Calculus
Gradient
The vector of partial derivatives — points uphill, drives optimization
The gradient ∇f of a multivariable function is the vector of partial derivatives — (∂f/∂x, ∂f/∂y, ...). It points in the direction of steepest ascent at each point, with magnitude equal to the steepest rate of increase. Backprop in neural networks computes gradients; gradient descent moves against them; the gradient is the central object of multivariable optimization.
- Definition∇f = (∂f/∂x, ∂f/∂y, ∂f/∂z, ...)
- DirectionSteepest ascent of f
- MagnitudeRate of f's increase in that direction
- ∇f = 0 atCritical points (max, min, or saddle)
- Used inGradient descent, neural network training, optimization, physics fields
- Notation∇f, grad f
Interactive visualization
Press play, or step through manually. The visualization is yours to drive — try it before reading on.
Watch the 60-second explainer
A condensed visual walkthrough — narrated, captioned, under a minute.
The gradient
For a function f(x, y, z, ...) of several variables, the gradient is the vector of partial derivatives:
∇f = (∂f/∂x, ∂f/∂y, ∂f/∂z, ...)
Each component is a partial derivative — the rate of change of f with respect to one variable, holding the others constant. The vector ∇f at a point gives all this information at once.

==*==

:: Exercise instructions ::
List every use of the gradient named in the "Used in" line of the gradient page.

Extracted data entries
==*==

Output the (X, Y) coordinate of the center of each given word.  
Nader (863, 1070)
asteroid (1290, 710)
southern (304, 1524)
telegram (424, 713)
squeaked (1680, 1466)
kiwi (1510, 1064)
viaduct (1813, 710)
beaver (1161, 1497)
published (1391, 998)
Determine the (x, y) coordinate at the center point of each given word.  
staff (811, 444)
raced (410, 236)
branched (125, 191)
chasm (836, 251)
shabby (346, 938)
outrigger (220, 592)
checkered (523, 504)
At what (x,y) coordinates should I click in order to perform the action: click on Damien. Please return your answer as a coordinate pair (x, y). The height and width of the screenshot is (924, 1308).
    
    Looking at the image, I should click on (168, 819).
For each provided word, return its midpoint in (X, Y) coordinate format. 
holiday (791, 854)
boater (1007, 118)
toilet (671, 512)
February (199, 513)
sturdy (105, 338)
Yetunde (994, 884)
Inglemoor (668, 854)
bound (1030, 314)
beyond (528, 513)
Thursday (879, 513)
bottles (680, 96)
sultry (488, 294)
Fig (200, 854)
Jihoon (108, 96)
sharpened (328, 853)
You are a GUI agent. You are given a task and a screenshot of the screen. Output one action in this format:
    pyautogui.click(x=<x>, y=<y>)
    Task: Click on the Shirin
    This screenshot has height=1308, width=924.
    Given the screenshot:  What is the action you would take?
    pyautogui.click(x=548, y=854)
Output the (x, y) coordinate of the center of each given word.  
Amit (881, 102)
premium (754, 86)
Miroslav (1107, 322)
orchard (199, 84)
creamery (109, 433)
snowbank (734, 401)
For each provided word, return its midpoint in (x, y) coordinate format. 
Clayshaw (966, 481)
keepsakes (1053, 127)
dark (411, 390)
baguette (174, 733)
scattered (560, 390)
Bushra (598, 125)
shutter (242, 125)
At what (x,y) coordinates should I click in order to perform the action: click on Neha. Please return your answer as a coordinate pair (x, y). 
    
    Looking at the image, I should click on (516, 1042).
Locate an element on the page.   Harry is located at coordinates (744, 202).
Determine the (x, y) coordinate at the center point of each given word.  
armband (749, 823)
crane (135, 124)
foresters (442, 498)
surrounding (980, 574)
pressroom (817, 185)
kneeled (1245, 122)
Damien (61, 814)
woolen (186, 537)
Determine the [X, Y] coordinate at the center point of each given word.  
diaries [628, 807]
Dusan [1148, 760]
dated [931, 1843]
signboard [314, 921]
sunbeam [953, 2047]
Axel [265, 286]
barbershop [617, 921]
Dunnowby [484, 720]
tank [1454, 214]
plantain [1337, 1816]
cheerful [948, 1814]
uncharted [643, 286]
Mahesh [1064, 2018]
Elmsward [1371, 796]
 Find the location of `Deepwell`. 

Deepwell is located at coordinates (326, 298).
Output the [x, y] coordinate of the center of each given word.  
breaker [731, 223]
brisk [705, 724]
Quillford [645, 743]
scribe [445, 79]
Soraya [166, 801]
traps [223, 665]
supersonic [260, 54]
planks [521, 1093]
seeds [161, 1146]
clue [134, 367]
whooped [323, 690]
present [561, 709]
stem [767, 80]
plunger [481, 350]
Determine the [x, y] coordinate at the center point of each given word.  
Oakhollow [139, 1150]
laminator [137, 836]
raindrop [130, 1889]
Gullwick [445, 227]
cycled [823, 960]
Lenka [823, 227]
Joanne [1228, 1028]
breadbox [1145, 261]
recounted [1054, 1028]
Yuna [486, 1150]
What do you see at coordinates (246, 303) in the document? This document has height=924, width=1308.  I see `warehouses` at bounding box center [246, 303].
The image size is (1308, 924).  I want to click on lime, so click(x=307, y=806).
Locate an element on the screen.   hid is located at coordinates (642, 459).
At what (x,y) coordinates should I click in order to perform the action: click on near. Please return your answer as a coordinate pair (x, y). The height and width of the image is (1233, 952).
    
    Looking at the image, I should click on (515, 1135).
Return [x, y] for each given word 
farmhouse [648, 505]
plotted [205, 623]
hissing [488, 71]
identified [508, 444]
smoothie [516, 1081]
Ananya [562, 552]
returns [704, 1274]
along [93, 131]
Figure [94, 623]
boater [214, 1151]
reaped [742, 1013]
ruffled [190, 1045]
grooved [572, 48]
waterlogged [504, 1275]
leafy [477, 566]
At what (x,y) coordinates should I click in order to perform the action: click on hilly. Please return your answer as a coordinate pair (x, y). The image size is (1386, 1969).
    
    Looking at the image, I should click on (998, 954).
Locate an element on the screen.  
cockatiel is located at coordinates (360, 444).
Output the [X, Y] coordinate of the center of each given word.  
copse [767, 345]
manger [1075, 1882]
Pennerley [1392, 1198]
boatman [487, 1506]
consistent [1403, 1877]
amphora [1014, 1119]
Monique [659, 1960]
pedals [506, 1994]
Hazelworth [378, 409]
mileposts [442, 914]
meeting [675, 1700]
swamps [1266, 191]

==*==

:: Exercise answer ::
Gradient descent, neural network training, optimization, physics fields